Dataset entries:
□ □ □ □ □ □ □
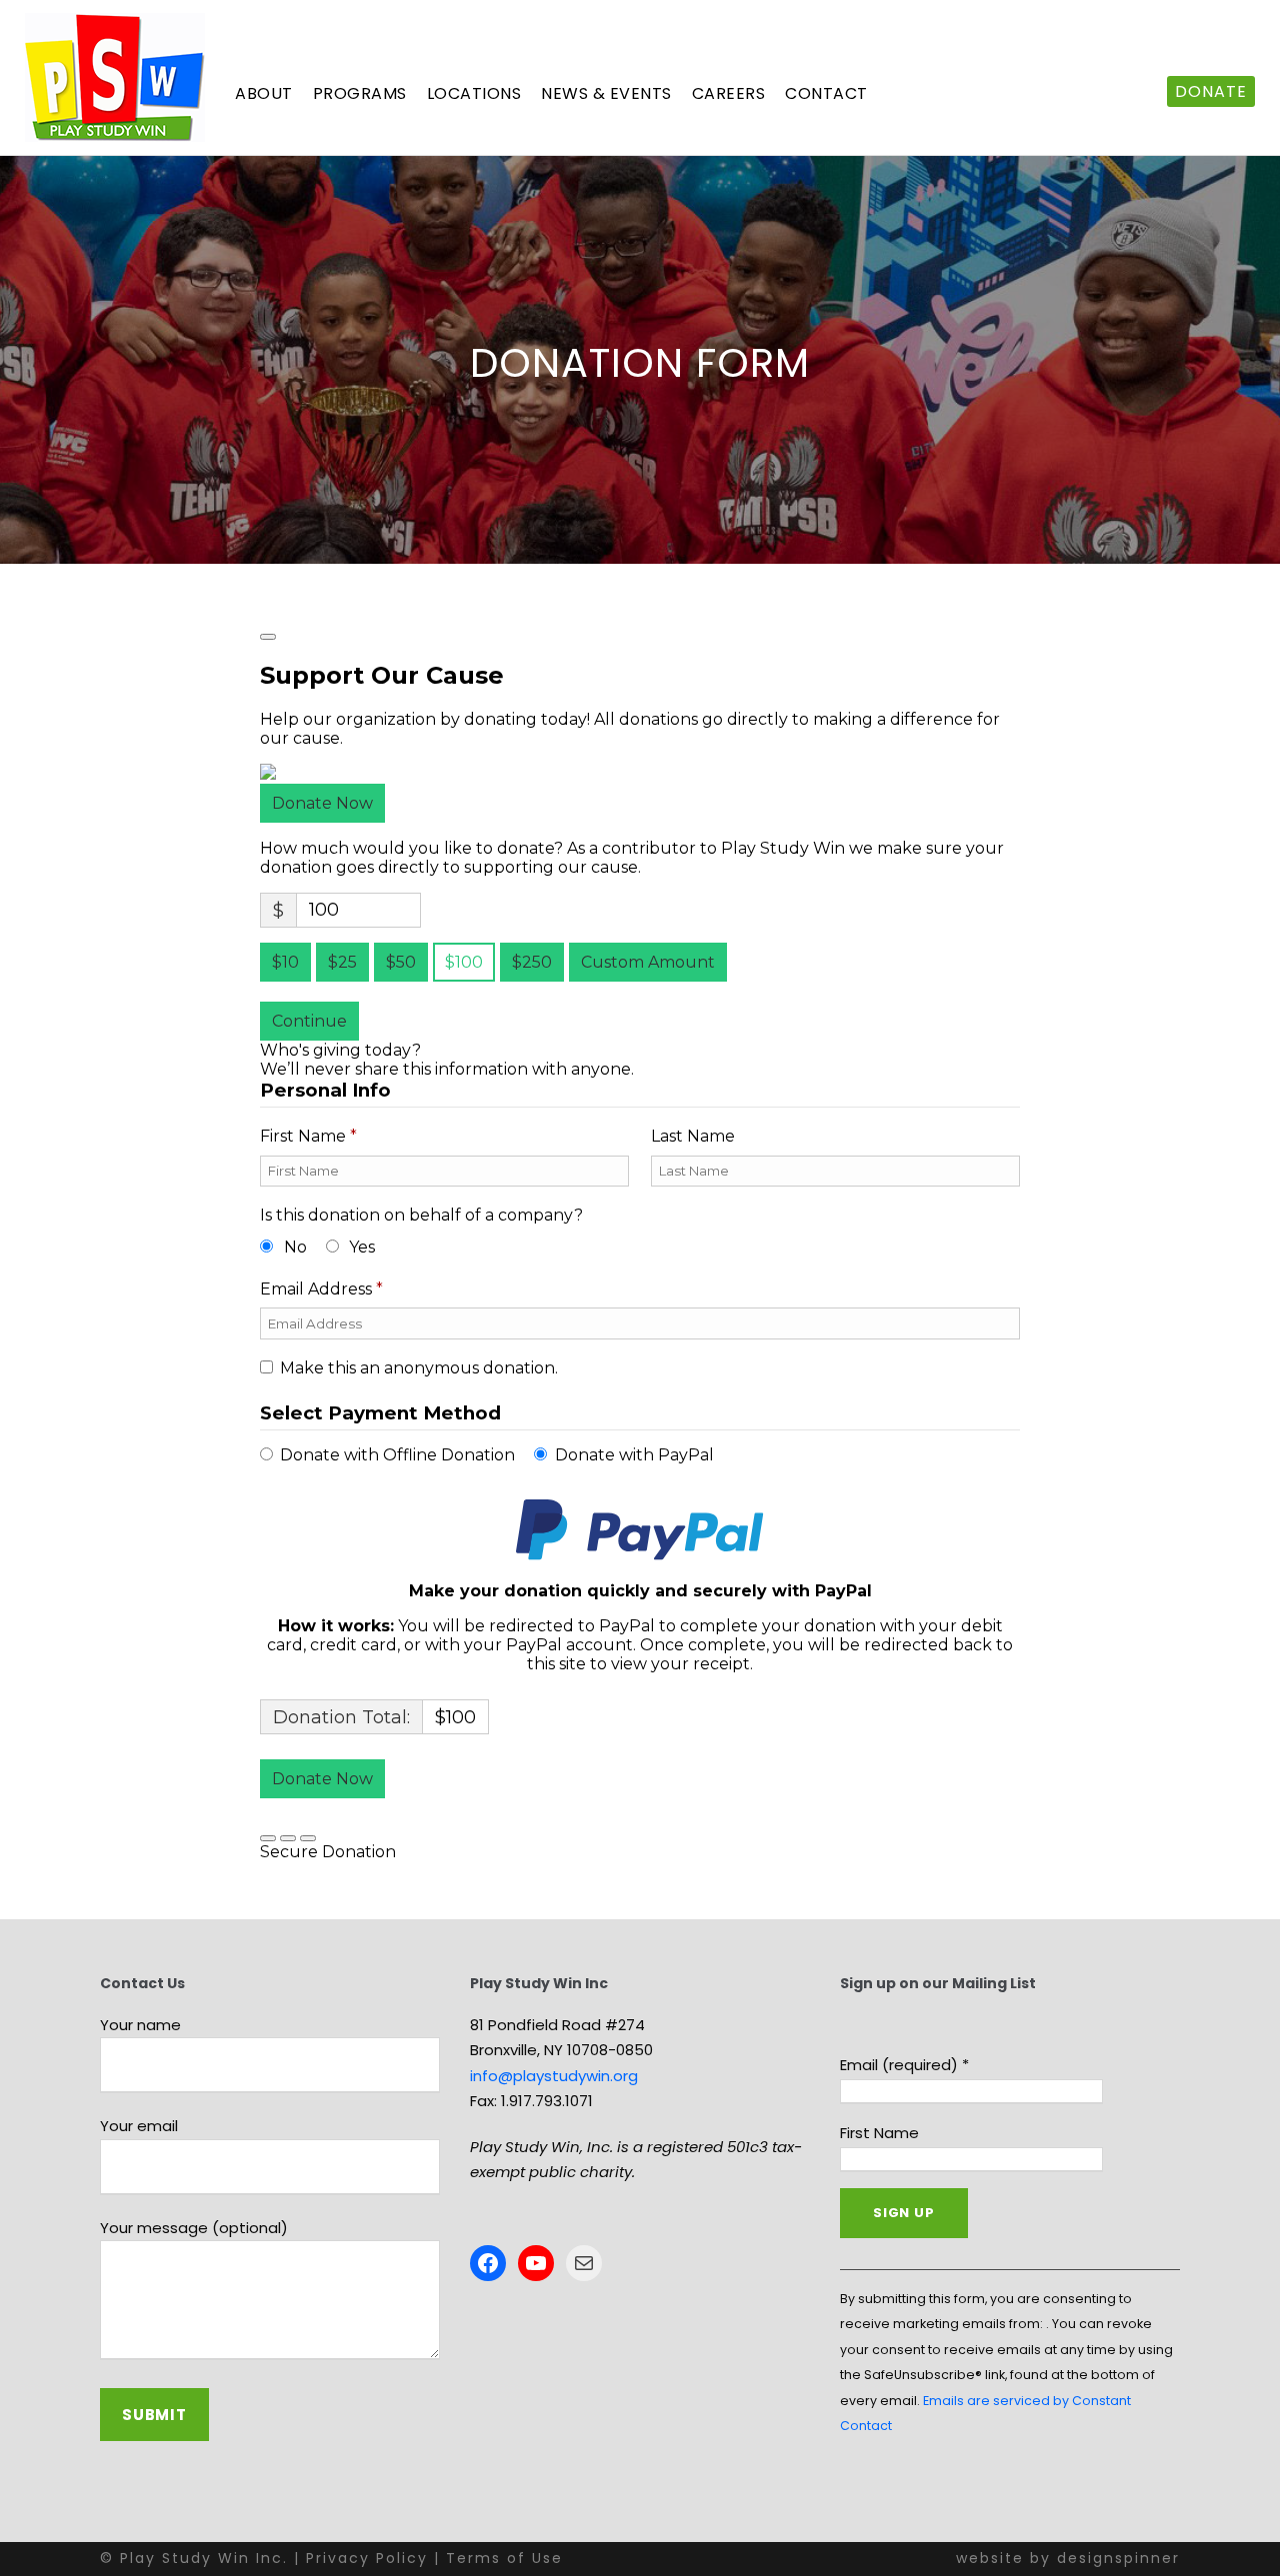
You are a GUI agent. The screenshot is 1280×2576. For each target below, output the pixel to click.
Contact (826, 93)
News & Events (606, 93)
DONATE (1211, 91)
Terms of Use (504, 2558)
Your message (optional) (194, 2227)
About (264, 93)
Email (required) (904, 2064)
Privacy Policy (367, 2558)
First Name (879, 2132)
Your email (139, 2125)
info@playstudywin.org (554, 2075)
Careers (729, 93)
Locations (474, 93)
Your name (140, 2024)
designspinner (1118, 2558)
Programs (360, 93)
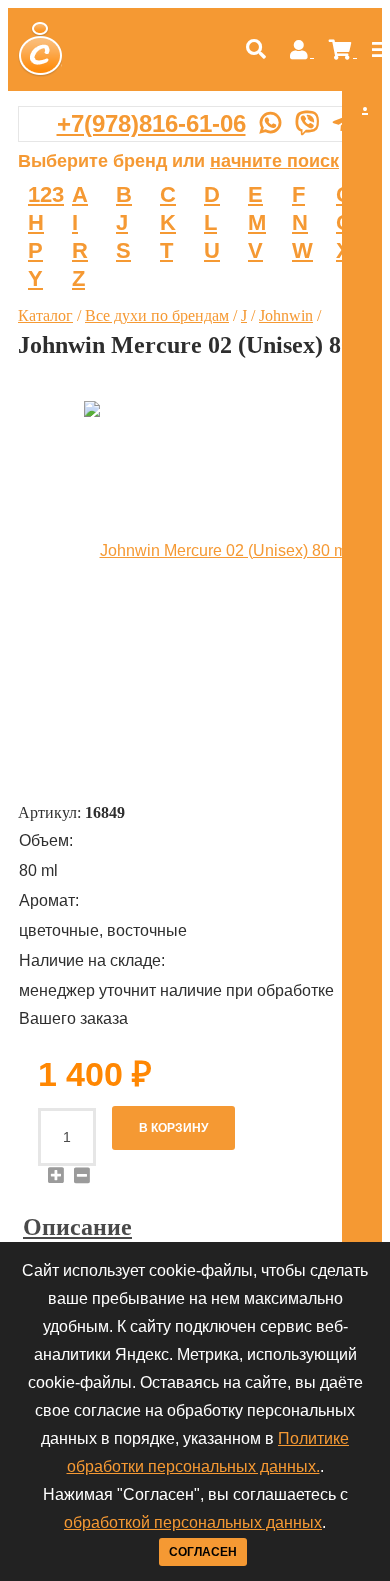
□ □ □ □ □ □ □
Restate, word for word and without pictures, the lines from the line containing "DONATE (1211, 91)" to the last line of the records above.

DONATE (1211, 91)
Terms of Use (504, 2558)
Your message (optional) (194, 2227)
About (264, 93)
Email (required) (904, 2064)
Privacy Policy (367, 2558)
First Name (879, 2132)
Your email (139, 2125)
info@playstudywin.org (554, 2075)
Careers (729, 93)
Locations (474, 93)
Your name (140, 2024)
designspinner (1118, 2558)
Programs (360, 93)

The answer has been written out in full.